North Korea—unlike neighbors China, Russia, Japan, and South Korea—just isn’t as prone to external influence and regional development despite its location in one of the most technologically-connected regions in the world. Although the Internet is slowly inching past the regime’s grip on people’s access to information there, such progress is only a reality for some North Koreans. The reality remains that much of the country’s citizens remain impoverished without much room for change. However, one of the few ways that North Korea has not remained stagnant during the past decade is the country’s increasing engagement with international events and cultural exchanges within its borders.
The Pyongyang Marathon this week, first held in 1981, is a perfect example of the country’s expanding role in the international perspective. Once attended by only a small amount of die-hard runners and curious travelers, this year’s event hosted over 650 runners from 30 countries.
One tour group takes a photo at Shanghai Airport on the way to the Pyongyang Marathon
Running through these Pyongyang landmarks must be quite a thrill for participants.

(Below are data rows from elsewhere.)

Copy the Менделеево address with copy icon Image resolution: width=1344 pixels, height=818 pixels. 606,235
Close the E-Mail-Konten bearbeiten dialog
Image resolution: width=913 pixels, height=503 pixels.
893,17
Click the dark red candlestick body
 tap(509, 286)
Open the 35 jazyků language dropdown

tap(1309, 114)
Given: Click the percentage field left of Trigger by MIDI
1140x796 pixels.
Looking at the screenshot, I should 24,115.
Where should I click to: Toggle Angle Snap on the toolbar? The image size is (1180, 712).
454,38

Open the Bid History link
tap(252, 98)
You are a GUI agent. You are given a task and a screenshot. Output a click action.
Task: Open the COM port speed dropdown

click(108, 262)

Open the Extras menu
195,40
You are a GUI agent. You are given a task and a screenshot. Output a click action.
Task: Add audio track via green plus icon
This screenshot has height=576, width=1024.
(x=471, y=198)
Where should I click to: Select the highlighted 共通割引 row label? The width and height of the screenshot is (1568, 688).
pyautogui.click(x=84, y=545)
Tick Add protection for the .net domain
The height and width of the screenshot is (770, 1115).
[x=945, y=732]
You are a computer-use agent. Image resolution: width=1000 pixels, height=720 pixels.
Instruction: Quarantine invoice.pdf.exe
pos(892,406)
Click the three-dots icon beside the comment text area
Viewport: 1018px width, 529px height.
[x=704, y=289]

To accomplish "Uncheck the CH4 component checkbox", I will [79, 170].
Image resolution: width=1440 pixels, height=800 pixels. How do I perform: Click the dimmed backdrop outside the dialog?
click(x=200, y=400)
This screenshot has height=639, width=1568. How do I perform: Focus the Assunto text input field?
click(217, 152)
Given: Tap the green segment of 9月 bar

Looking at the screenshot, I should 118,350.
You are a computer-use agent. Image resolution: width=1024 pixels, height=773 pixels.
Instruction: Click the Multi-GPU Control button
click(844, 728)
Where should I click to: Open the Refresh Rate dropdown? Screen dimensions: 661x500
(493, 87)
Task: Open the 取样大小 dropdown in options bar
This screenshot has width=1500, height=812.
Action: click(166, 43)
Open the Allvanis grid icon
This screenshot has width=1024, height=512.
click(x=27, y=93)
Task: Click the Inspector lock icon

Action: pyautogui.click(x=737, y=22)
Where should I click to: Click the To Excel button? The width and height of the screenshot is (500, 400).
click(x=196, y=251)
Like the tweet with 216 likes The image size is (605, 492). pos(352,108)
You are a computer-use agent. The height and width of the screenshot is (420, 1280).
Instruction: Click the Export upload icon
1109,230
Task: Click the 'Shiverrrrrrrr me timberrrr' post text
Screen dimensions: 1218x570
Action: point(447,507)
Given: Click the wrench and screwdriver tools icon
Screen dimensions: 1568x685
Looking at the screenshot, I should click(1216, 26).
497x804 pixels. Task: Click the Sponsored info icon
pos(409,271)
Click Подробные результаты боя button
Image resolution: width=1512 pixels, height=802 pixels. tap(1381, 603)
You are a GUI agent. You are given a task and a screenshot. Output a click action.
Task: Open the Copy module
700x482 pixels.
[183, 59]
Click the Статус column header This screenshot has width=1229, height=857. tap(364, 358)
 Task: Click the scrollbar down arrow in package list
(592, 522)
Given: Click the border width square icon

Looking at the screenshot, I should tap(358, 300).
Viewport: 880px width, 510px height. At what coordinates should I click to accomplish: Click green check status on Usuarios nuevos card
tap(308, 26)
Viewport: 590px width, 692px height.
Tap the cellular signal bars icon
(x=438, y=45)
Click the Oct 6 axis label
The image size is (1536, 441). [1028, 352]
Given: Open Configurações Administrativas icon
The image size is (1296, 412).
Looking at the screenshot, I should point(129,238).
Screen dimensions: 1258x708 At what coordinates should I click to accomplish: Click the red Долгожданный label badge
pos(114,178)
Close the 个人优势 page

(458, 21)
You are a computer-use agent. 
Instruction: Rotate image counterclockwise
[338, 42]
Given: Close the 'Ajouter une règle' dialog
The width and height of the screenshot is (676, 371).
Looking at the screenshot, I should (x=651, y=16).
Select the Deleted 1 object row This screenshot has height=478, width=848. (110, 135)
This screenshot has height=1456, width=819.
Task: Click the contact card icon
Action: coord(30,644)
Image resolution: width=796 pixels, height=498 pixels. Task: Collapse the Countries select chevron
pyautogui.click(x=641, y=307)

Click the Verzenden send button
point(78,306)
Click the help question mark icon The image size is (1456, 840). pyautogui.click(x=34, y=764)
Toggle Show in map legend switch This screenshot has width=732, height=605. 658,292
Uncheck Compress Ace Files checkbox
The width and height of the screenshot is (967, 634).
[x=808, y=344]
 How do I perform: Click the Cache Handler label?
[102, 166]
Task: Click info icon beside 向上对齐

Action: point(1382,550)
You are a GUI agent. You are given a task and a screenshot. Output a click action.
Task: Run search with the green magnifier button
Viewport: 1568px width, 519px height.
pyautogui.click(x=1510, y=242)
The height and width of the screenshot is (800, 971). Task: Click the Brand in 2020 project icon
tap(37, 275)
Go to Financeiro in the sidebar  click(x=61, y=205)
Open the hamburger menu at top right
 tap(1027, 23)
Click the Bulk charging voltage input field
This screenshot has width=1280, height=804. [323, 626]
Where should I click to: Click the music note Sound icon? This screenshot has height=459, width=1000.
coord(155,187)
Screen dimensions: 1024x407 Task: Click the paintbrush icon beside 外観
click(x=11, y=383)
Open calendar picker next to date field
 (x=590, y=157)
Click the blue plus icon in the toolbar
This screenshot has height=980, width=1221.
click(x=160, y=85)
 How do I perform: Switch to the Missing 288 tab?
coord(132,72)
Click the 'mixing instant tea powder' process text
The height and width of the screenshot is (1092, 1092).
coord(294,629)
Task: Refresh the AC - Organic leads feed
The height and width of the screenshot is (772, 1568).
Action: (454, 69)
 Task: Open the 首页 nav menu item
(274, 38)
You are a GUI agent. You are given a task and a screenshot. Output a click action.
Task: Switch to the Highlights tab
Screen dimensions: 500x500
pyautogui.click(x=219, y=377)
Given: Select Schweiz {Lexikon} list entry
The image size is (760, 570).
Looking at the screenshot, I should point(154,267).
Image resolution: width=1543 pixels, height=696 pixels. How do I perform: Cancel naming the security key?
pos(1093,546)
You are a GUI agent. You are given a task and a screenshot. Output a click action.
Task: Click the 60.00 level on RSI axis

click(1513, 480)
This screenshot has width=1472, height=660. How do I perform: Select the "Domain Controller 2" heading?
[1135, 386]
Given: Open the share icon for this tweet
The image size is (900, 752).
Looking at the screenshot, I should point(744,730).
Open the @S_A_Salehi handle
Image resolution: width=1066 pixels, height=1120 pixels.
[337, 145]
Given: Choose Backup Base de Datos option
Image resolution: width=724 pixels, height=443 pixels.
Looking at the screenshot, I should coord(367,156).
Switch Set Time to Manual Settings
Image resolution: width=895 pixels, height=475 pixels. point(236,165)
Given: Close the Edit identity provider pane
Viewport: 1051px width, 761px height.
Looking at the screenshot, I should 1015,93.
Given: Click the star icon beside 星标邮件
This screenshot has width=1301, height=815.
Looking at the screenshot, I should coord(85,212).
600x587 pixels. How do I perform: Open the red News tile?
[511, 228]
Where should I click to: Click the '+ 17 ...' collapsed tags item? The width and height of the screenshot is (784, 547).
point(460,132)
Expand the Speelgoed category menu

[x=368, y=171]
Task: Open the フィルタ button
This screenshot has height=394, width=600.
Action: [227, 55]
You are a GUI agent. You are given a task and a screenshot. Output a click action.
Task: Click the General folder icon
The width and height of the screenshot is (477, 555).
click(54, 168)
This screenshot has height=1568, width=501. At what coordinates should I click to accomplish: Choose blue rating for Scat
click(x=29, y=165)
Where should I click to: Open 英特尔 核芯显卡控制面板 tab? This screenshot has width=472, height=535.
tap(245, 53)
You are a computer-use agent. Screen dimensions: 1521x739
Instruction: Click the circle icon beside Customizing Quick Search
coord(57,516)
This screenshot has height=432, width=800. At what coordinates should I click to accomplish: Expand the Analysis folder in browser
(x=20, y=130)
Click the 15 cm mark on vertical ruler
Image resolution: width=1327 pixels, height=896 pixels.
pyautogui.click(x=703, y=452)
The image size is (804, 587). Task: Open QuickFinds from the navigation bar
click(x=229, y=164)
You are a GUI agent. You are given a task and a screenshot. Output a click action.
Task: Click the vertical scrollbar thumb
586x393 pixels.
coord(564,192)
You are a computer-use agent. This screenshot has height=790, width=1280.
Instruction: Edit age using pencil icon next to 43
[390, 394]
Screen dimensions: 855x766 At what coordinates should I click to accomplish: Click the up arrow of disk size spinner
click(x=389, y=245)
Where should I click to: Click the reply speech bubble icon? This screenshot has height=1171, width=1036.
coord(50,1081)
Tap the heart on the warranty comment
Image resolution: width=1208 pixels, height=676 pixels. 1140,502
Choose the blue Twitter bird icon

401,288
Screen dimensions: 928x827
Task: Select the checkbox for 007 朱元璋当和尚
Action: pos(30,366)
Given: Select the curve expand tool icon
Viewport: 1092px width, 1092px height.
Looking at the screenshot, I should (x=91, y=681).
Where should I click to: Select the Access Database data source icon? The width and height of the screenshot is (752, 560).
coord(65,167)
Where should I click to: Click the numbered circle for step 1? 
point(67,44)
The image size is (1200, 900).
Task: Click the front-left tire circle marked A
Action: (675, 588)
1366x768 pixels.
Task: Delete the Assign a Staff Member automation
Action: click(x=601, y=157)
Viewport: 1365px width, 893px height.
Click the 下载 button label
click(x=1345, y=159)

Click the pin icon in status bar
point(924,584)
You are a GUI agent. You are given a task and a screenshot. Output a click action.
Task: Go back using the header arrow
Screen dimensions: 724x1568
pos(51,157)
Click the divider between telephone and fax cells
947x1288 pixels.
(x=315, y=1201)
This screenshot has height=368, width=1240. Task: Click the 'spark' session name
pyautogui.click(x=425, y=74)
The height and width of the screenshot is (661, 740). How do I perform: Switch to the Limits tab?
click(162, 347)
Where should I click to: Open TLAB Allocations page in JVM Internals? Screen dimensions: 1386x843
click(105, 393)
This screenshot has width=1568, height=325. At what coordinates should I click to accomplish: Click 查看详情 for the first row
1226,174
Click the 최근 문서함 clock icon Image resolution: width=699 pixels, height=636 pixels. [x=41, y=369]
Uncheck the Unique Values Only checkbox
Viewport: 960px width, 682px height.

The women’s victory podium included the daughter of an American Korean War veteran for third place (Photo: Patty Hunter)
The controversy whether to engage with a totalitarian regime, even on the level of an international sporting event, will perhaps always remain in the discourse regarding North Korea. Despite the largely Western viewpoint that North Korea is exclusively defined by humanitarian atrocities and nuclear weapons, it appears that the latest U.S. sanctions on the DPRK will have little effect on the regime’s agenda.
The balance between addressing the state’s humanitarian concerns vis-a-vis realistically dealing with the international community’s heightened cultural interest in North Korea is a context that calls for analyses much more progressive than those by the usual neocon-types who clearly have had limited success with their approaches to certain targeted governments (Cuba comes to mind here). What's most interesting is that many of our European, African, Asian, and South American allies have much more youthful and liberal views towards North Korea—a circumstance which has ultimately fueled the ongoing growth of North Korean tourism, as well as a potential gateway to more substantial relations in the years ahead.
International events like the Pyongyang Marathon will likely continue its annual increase in the number of foreign visitors despite the old-world view that North Korea should be off-limits to casual travelers—tourists now routinely ignore travel warnings to visit Pyongyang through specialized travel agencies. Despite our broken media’s provincial breakdowns of the DPRK, it’s hard to ignore the obvious reality that not everyone shares the conservative opinion on what to do with the Kim regime. Perhaps keeping this reality in mind is what is now needed to properly strategize the future of the United States’ stakes in this region.